Collected data:
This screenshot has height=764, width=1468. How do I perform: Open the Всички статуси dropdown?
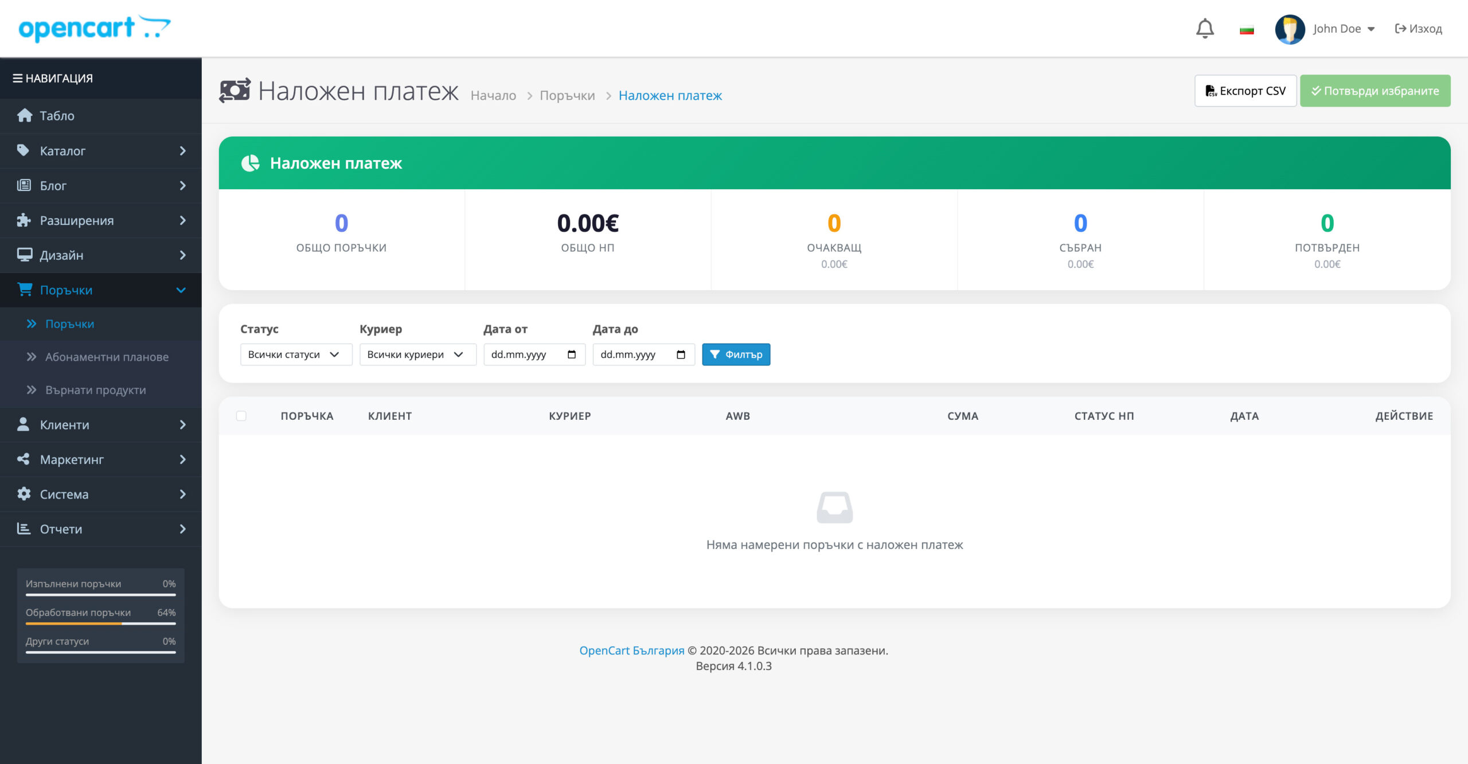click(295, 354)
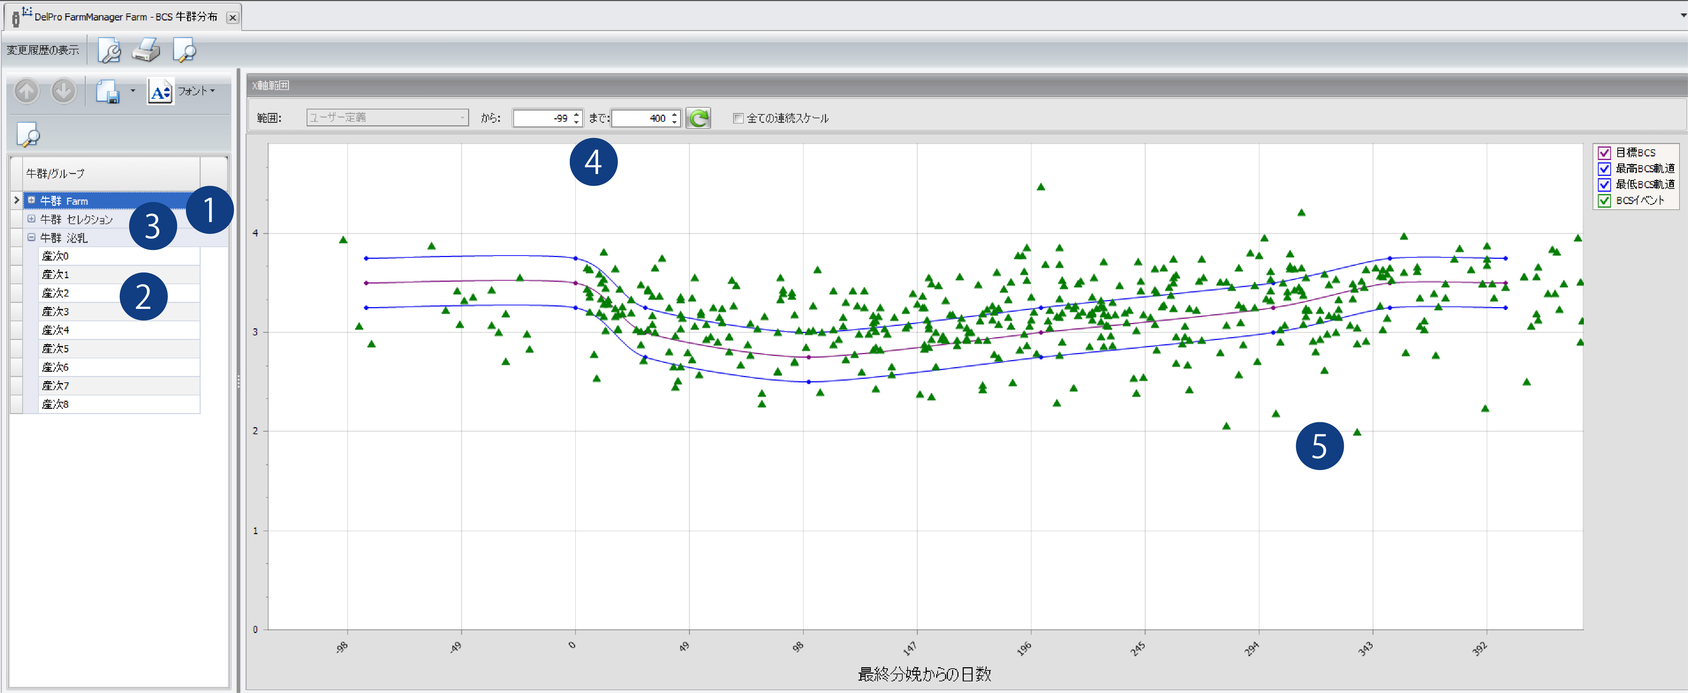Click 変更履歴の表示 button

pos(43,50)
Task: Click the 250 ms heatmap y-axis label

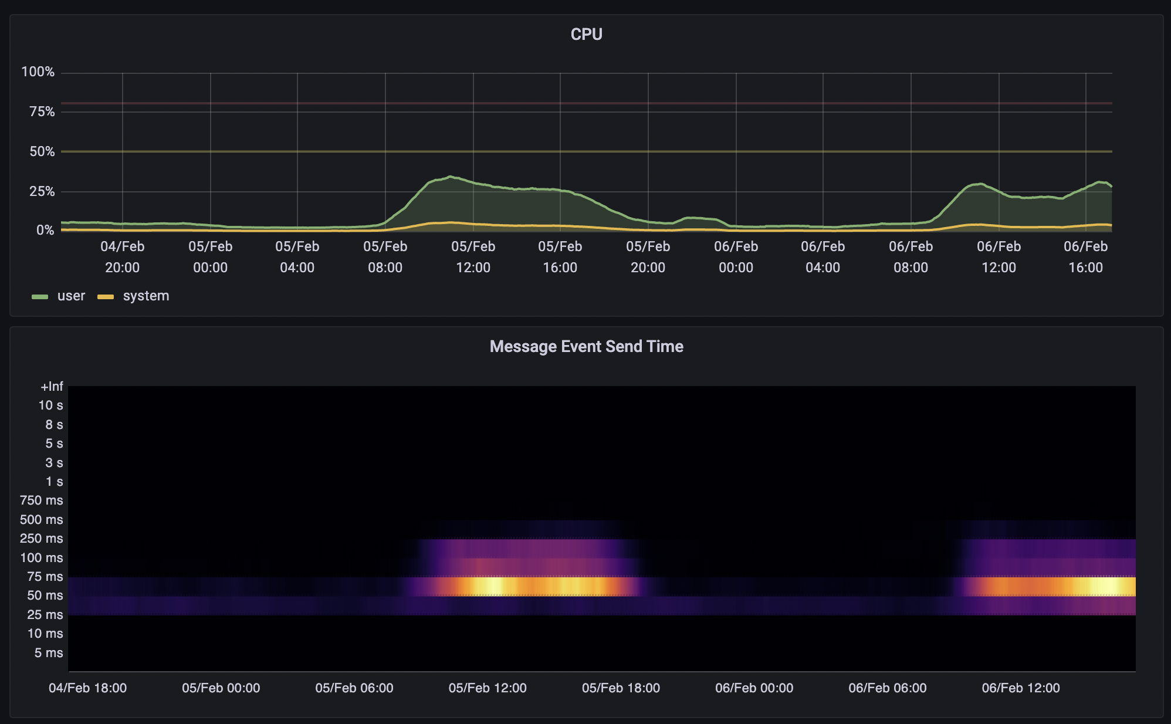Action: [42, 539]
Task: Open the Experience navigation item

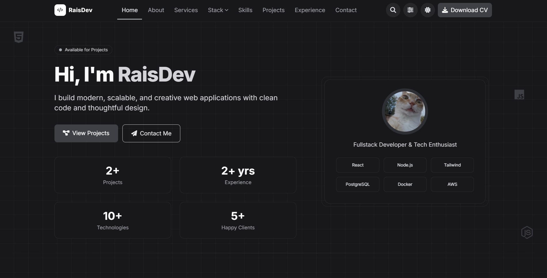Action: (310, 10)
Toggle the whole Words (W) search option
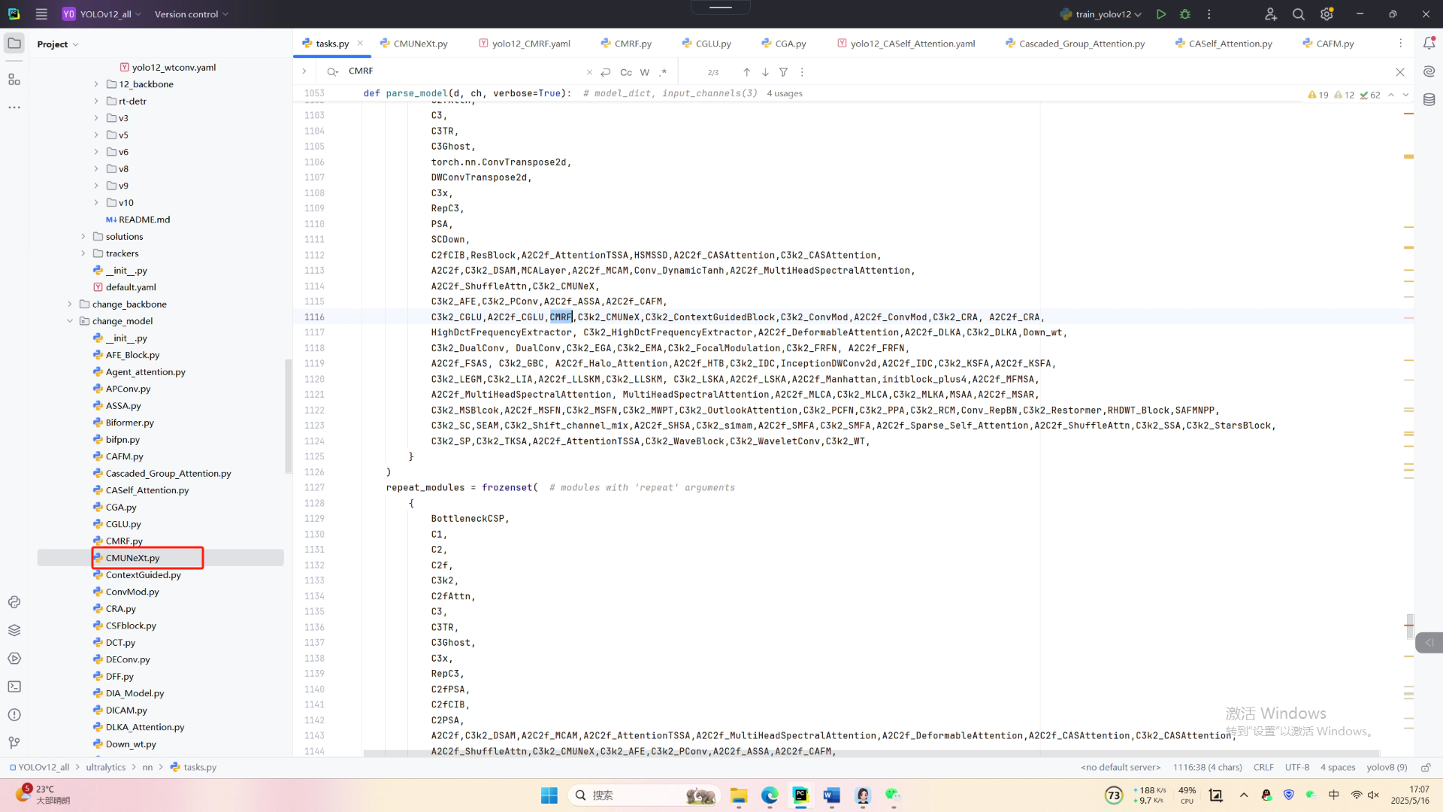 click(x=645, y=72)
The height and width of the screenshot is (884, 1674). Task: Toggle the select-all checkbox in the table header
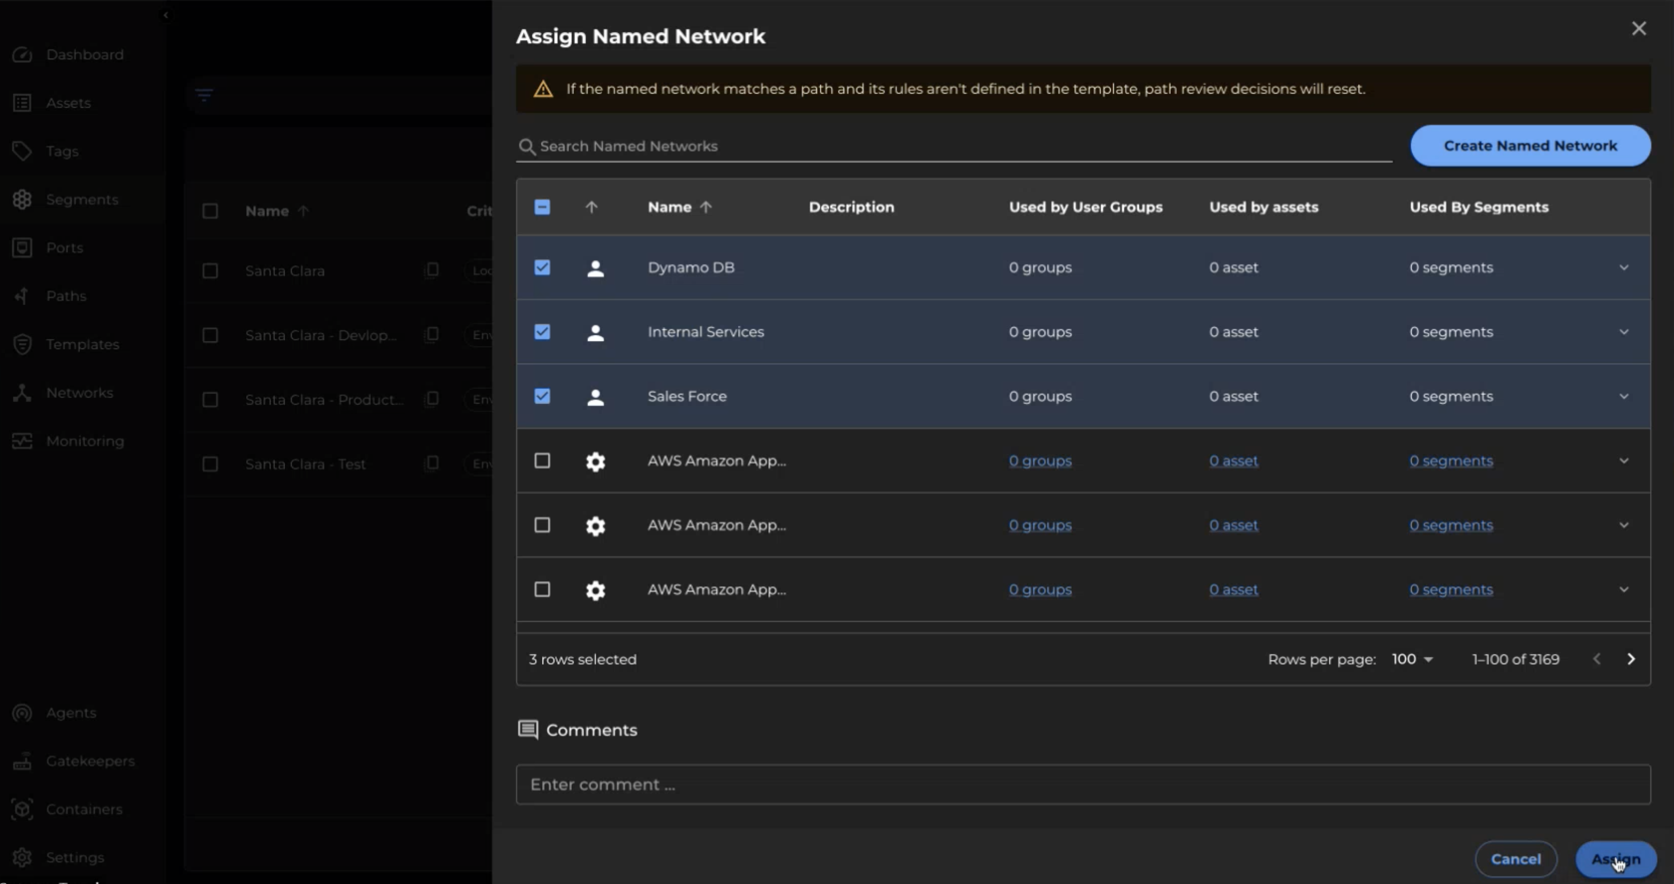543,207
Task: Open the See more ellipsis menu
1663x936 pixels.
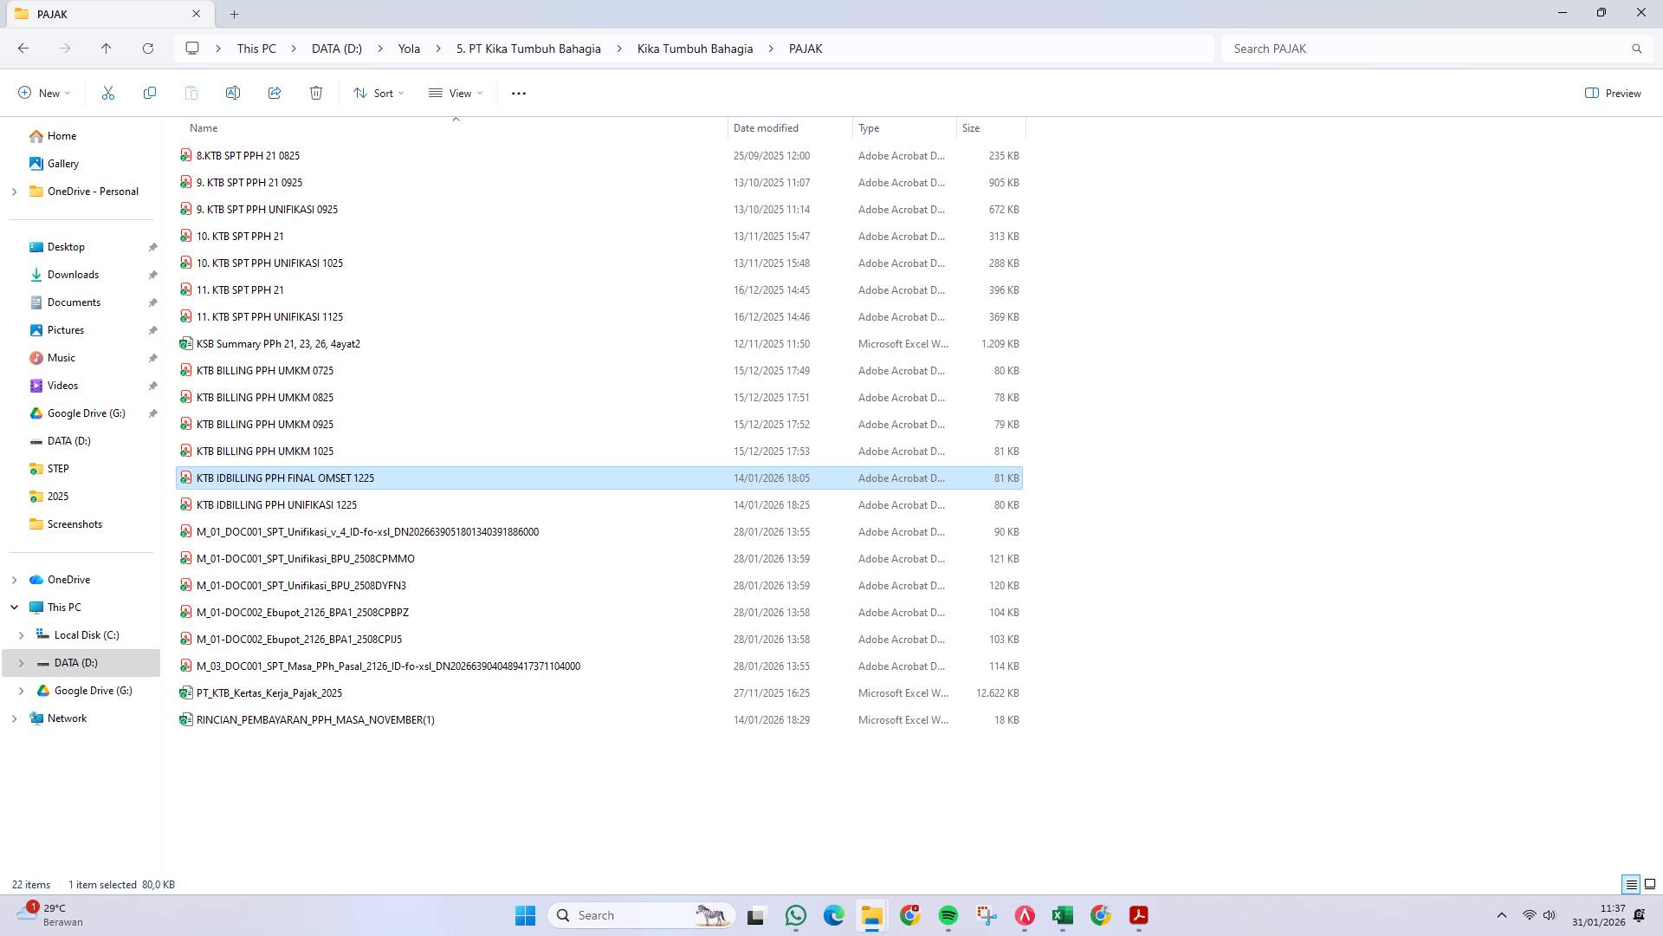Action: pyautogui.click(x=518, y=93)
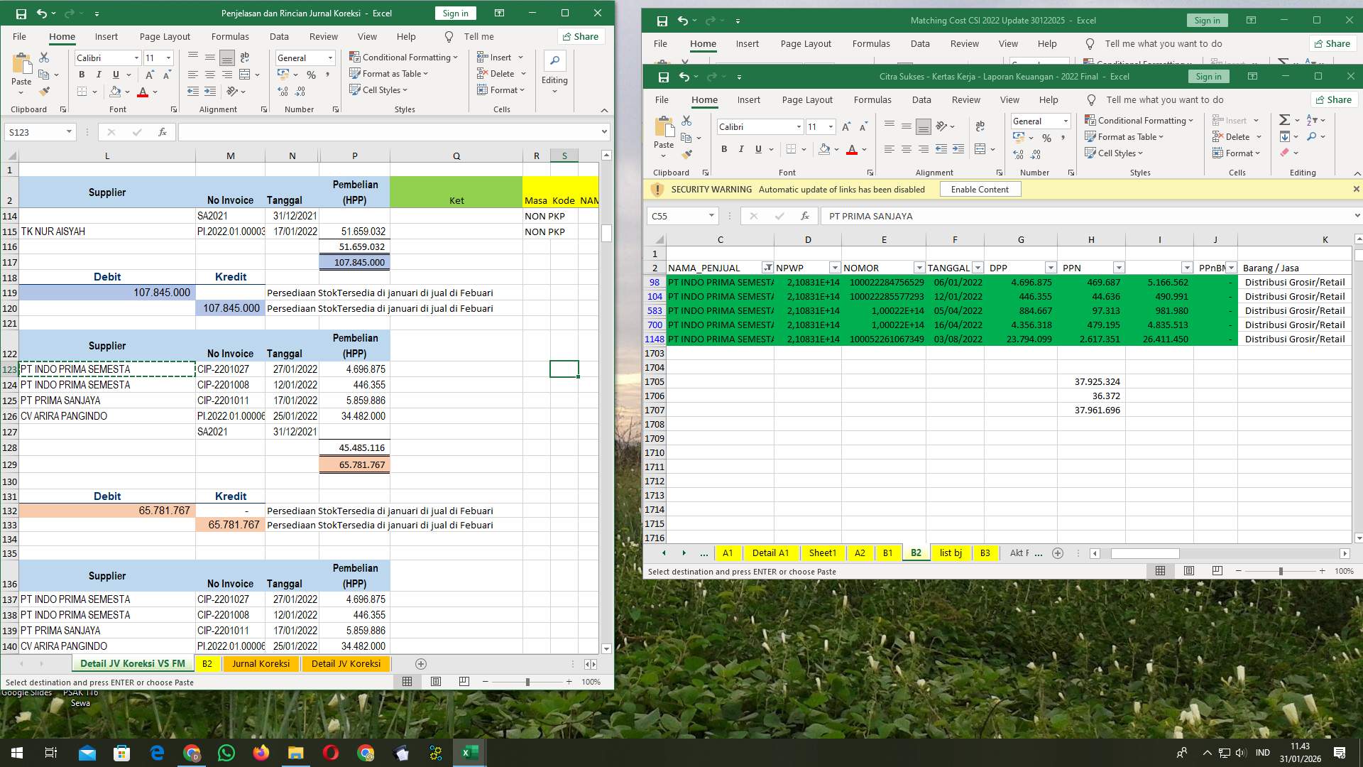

Brief: Give all the lines above again, character for character, without pictures.

Solution to the problem:
This screenshot has height=764, width=1468. How do I perform: Open the Всички статуси dropdown?
click(295, 354)
Click 変更履歴の表示 button

pos(43,50)
Task: Click the 250 ms heatmap y-axis label

Action: [42, 539]
Task: Open the Experience navigation item

Action: (310, 10)
Toggle the whole Words (W) search option
 click(x=645, y=72)
The height and width of the screenshot is (884, 1674). Task: Toggle the select-all checkbox in the table header
543,207
Task: Open the See more ellipsis menu
1663x936 pixels.
Action: pyautogui.click(x=518, y=93)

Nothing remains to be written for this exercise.